# Esercizio breve A:
Trascrivi senza alcuna modifica le righe dei record comprese tra quella che contiene "At what coordinates should I click to accomplish: Click the back" e quella che contiene "[x=462, y=761]", estremi inclusi.

In questo caso per molte realtà produttive si sarebbe, infatti, prospettata la chiusura forzata anche senza attendere il famoso Decreto che avrebbe segnato molti destini a seconda dell’appartenenza o meno a una specie di ‘numero magico’, quale quello dei codici Ateco.

Tecnologia e cultura per il salto culturale

Non entro nel merito della natura giuridica del lavoro agile di stampo emergenziale, perché, come si diceva, è più riconducibile a un ibrido tra un non meglio identificato lavoro da remoto e il telelavoro visto che mancano almeno due degli elementi principali dello Smart working (la facoltà del dipendente di scegliere il luogo di esecuzione della prestazione variandolo a sua discrezione e di recedere dall’accordo instaurativo). Tuttavia, mi preme evidenziare che il vero banco di prova autentico è destinato a manifestarsi al momento della ripresa ordinaria delle attività.

# Elenco dei dati:
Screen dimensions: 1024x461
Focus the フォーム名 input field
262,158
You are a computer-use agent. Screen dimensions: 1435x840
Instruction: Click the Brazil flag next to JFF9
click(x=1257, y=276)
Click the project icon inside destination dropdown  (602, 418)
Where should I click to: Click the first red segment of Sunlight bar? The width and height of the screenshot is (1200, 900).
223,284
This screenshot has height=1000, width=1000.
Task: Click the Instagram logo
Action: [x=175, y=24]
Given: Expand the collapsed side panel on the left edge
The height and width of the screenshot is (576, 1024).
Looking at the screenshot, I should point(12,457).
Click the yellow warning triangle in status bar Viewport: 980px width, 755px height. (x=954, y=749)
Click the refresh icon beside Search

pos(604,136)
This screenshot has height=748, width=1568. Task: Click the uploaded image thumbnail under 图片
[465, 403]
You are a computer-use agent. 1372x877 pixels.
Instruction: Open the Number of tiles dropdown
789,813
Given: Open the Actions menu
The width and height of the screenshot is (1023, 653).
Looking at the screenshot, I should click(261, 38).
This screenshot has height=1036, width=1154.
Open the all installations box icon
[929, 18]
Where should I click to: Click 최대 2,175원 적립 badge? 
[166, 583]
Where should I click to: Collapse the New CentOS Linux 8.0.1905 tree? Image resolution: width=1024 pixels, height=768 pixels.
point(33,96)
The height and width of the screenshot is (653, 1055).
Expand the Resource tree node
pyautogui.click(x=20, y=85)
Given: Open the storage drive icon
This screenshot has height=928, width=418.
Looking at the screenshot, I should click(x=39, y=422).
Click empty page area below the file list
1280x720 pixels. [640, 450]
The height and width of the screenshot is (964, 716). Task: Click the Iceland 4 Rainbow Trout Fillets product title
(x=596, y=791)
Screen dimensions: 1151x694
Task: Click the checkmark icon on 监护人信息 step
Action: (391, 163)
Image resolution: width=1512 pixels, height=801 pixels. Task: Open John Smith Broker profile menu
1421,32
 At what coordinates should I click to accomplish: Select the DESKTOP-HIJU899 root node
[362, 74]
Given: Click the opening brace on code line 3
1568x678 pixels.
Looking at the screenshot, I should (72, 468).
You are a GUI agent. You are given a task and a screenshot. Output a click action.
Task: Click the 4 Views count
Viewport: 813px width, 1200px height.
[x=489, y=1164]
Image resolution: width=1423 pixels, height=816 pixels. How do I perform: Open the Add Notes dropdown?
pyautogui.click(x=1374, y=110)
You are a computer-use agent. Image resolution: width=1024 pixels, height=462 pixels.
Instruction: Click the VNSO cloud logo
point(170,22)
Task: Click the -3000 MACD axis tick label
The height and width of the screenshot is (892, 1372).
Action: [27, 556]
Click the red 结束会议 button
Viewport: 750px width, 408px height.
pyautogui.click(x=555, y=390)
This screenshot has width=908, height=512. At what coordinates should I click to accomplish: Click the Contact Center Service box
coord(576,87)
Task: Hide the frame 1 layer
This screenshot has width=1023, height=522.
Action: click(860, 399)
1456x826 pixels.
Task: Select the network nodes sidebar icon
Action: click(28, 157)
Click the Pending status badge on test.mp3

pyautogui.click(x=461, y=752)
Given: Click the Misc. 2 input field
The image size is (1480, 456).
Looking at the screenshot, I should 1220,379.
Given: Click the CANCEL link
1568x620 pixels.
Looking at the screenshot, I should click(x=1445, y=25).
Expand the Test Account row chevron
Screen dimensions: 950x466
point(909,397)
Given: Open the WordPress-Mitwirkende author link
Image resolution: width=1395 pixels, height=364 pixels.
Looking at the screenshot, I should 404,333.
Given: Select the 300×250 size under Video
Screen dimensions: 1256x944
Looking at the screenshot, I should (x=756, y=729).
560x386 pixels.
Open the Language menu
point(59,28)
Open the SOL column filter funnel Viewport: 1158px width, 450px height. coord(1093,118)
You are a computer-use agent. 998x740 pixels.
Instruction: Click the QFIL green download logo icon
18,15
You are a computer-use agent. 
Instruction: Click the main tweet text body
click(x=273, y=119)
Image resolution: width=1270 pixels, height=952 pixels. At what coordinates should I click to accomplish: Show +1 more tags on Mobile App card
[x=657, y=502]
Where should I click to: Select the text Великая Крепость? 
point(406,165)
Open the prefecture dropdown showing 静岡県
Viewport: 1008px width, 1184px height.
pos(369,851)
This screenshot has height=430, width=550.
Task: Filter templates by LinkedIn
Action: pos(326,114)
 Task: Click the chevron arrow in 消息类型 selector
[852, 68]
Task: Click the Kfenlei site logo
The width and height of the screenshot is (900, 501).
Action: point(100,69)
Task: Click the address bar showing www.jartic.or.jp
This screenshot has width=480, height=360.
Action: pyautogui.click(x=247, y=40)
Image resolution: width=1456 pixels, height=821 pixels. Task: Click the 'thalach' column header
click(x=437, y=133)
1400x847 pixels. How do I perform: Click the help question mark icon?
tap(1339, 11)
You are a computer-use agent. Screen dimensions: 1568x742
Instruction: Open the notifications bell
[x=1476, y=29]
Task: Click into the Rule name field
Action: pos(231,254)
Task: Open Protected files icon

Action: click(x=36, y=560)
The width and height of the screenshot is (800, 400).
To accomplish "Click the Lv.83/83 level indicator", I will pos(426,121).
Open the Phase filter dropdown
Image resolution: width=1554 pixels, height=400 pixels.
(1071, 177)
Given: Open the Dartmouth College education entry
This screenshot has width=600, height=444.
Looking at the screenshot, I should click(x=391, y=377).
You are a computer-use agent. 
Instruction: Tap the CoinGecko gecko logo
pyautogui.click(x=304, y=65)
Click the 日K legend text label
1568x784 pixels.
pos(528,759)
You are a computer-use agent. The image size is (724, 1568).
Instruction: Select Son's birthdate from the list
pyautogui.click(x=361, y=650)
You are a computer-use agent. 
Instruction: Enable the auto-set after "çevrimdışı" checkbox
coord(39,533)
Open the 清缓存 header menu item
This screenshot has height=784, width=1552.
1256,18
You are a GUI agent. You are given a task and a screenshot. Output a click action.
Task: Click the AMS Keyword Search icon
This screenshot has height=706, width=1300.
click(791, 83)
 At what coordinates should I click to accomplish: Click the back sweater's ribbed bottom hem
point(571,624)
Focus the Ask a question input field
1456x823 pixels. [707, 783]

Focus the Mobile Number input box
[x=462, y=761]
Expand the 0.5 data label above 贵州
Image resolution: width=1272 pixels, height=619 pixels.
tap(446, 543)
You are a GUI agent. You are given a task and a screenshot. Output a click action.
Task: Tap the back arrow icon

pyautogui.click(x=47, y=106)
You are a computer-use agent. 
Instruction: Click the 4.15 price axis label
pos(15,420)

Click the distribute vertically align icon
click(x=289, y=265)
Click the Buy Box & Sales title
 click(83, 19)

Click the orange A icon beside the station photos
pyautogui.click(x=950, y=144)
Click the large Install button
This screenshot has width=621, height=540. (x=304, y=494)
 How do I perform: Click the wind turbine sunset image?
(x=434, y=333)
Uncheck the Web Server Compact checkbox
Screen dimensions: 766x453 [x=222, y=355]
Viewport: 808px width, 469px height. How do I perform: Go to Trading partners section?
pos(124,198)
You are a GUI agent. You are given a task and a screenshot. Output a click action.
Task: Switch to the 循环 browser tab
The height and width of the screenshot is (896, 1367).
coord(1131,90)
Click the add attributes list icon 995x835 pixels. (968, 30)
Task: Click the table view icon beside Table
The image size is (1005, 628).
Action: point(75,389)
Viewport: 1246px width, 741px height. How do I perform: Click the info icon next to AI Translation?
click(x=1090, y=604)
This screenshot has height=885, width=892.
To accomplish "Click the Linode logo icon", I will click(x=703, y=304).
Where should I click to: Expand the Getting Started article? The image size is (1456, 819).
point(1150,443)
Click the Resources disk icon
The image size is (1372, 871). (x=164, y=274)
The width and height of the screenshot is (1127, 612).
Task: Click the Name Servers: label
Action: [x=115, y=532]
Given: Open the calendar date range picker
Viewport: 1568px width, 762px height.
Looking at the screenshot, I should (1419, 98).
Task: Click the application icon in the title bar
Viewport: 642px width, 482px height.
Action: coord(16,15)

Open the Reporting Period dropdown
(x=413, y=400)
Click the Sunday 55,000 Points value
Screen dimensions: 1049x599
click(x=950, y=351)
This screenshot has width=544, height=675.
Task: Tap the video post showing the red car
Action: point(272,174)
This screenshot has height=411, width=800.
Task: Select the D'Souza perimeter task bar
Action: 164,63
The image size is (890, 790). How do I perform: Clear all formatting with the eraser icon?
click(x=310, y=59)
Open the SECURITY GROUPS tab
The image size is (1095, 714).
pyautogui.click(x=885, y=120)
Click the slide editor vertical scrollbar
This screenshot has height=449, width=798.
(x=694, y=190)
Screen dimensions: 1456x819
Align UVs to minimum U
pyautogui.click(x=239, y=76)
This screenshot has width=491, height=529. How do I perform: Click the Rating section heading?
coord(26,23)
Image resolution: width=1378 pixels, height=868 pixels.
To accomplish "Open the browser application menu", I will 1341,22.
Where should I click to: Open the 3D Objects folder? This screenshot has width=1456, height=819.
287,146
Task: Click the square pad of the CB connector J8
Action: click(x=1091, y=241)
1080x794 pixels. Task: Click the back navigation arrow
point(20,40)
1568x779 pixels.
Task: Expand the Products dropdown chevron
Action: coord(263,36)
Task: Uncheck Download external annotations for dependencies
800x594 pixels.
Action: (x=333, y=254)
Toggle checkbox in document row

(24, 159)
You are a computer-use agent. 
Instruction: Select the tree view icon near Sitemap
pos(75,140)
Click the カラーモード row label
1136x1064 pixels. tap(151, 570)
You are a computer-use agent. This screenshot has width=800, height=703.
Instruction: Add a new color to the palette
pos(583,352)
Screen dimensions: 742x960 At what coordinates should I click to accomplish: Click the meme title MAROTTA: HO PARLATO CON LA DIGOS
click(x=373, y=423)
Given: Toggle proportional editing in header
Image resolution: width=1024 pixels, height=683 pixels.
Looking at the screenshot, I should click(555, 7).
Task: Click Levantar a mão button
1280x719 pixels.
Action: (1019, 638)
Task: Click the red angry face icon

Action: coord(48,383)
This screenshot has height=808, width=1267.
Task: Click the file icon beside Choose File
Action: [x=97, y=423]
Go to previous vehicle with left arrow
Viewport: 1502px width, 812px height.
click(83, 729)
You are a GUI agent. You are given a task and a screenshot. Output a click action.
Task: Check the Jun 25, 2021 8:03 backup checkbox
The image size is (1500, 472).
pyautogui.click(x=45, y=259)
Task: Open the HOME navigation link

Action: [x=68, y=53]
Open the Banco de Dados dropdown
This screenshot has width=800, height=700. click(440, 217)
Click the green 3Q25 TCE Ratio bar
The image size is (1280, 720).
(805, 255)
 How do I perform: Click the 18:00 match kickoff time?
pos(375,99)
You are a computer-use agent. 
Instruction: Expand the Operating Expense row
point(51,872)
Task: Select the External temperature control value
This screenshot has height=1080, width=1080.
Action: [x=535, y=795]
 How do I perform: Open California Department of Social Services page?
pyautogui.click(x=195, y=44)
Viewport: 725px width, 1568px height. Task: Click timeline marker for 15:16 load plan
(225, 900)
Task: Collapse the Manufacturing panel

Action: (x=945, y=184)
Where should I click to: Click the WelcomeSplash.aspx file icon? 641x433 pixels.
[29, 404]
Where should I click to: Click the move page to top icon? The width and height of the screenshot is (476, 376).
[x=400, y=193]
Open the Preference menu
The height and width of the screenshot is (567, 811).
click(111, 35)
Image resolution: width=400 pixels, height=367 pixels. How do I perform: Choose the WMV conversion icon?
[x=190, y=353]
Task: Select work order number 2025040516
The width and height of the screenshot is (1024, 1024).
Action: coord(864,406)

# Esercizio breve B:
Nella sezione di testo, quali elementi principali dello Smart working vengono indicati come mancanti nel lavoro agile di stampo emergenziale?

# Risposta completa A:
 At what coordinates should I click to accomplish: Click the back sweater's ribbed bottom hem
point(571,624)
Focus the Ask a question input field
1456x823 pixels. [707, 783]

Focus the Mobile Number input box
[x=462, y=761]

# Risposta completa B:
Mancano la facoltà del dipendente di scegliere il luogo di esecuzione della prestazione, variandolo a sua discrezione, e quella di recedere dall'accordo instaurativo.